---- DATASET RECORDS

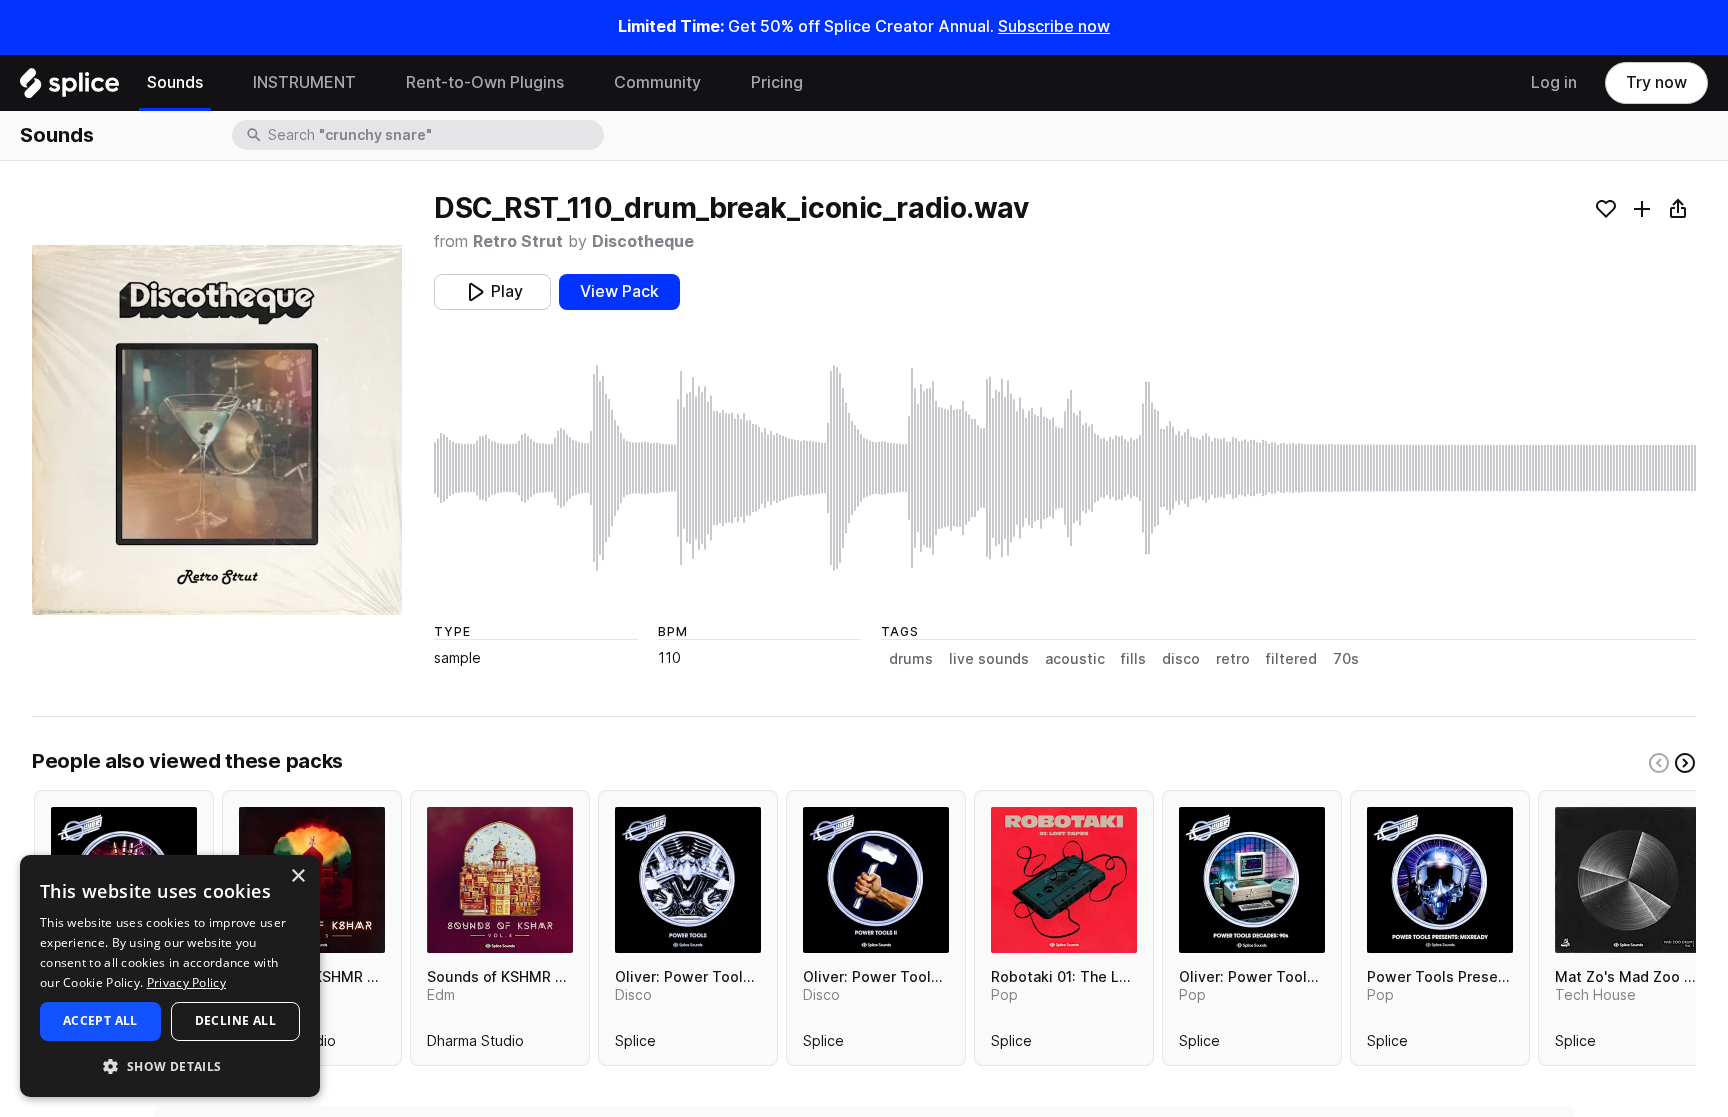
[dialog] (170, 976)
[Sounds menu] (218, 83)
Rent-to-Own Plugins (485, 82)
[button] (170, 1065)
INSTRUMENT (304, 82)
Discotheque (643, 241)
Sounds (175, 82)
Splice (635, 1045)
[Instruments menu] (371, 83)
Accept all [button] (100, 1020)
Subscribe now (1054, 26)
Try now (1656, 82)
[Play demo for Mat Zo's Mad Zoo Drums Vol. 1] (1628, 880)
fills (1133, 659)
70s (1346, 659)
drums (911, 659)
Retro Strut (518, 241)
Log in (1554, 82)
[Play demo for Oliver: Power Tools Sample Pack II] (876, 880)
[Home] (69, 88)
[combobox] (434, 135)
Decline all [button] (235, 1020)
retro (1233, 659)
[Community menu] (716, 83)
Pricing (777, 82)
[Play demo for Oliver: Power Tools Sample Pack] (688, 880)
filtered (1291, 659)
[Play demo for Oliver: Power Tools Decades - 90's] (1252, 880)
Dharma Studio (475, 1045)
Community (657, 82)
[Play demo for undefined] (217, 430)
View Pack (619, 291)
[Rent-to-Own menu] (579, 83)
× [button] (297, 876)
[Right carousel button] (1685, 763)
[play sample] (1065, 468)
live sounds (989, 659)
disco (1181, 659)
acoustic (1075, 659)
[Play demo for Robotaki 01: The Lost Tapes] (1064, 880)
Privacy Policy (186, 982)
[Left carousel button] (1659, 763)
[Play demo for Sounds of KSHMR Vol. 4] (500, 880)
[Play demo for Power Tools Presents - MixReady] (1440, 880)
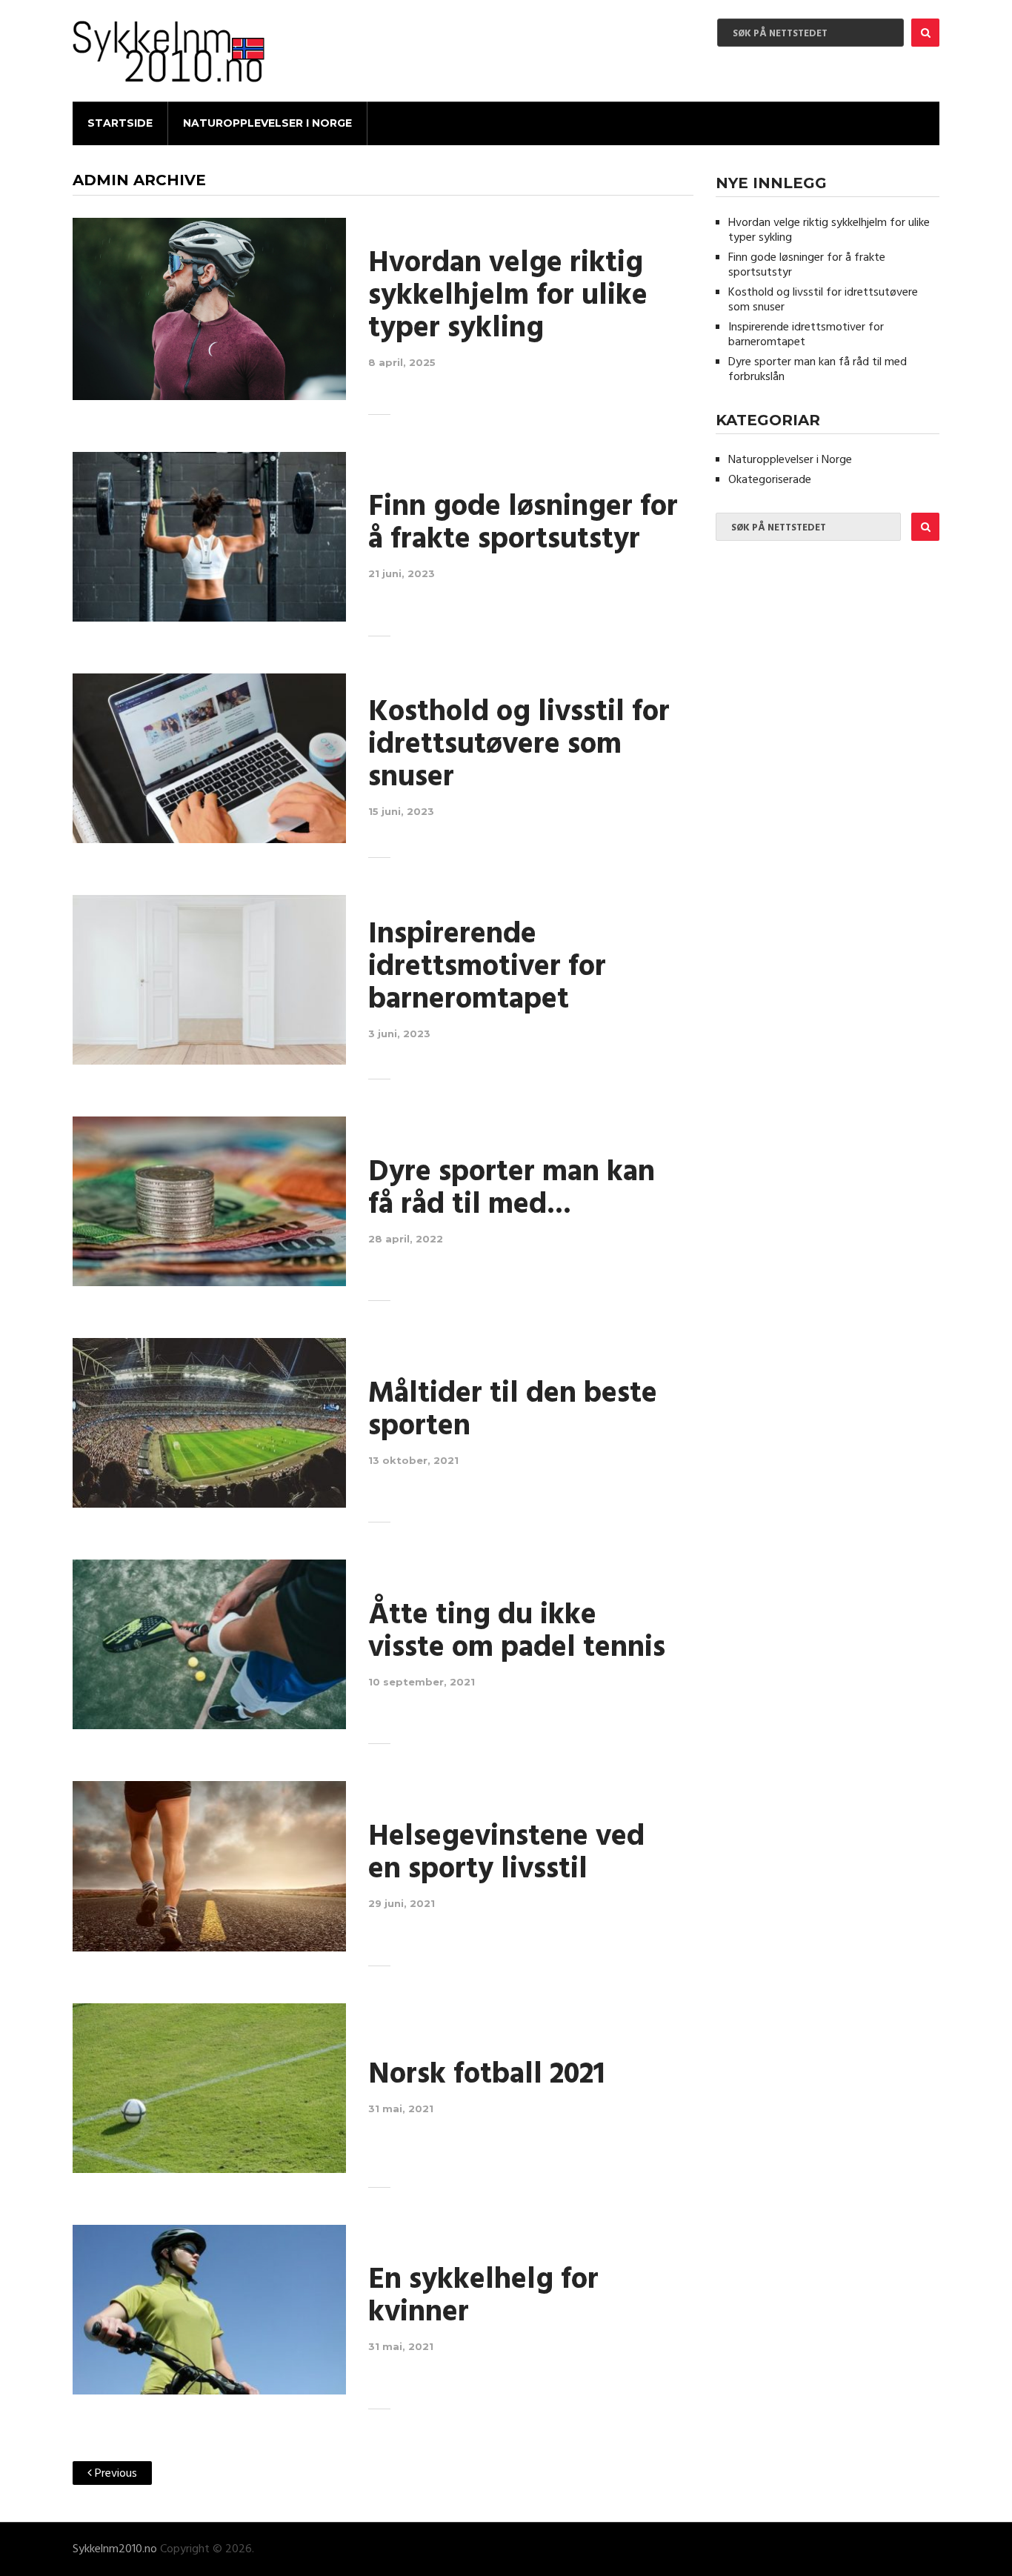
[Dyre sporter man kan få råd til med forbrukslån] (209, 1201)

--------

**DESCRIPTION OF THE TASK:**
Retype the records exactly, but skip the pictures.

**OUTPUT OF THE TASK:**
[dialog] (170, 976)
[Sounds menu] (218, 83)
Rent-to-Own Plugins (485, 82)
[button] (170, 1065)
INSTRUMENT (304, 82)
Discotheque (643, 241)
Sounds (175, 82)
Splice (635, 1045)
[Instruments menu] (371, 83)
Accept all [button] (100, 1020)
Subscribe now (1054, 26)
Try now (1656, 82)
[Play demo for Mat Zo's Mad Zoo Drums Vol. 1] (1628, 880)
fills (1133, 659)
70s (1346, 659)
drums (911, 659)
Retro Strut (518, 241)
Log in (1554, 82)
[Play demo for Oliver: Power Tools Sample Pack II] (876, 880)
[Home] (69, 88)
[combobox] (434, 135)
Decline all [button] (235, 1020)
retro (1233, 659)
[Community menu] (716, 83)
Pricing (777, 82)
[Play demo for Oliver: Power Tools Sample Pack] (688, 880)
filtered (1291, 659)
[Play demo for Oliver: Power Tools Decades - 90's] (1252, 880)
Dharma Studio (475, 1045)
Community (657, 82)
[Play demo for undefined] (217, 430)
View Pack (619, 291)
[Rent-to-Own menu] (579, 83)
× [button] (297, 876)
[Right carousel button] (1685, 763)
[play sample] (1065, 468)
live sounds (989, 659)
disco (1181, 659)
acoustic (1075, 659)
[Play demo for Robotaki 01: The Lost Tapes] (1064, 880)
Privacy Policy (186, 982)
[Left carousel button] (1659, 763)
[Play demo for Sounds of KSHMR Vol. 4] (500, 880)
[Play demo for Power Tools Presents - MixReady] (1440, 880)
[Dyre sporter man kan få råd til med forbrukslån] (209, 1201)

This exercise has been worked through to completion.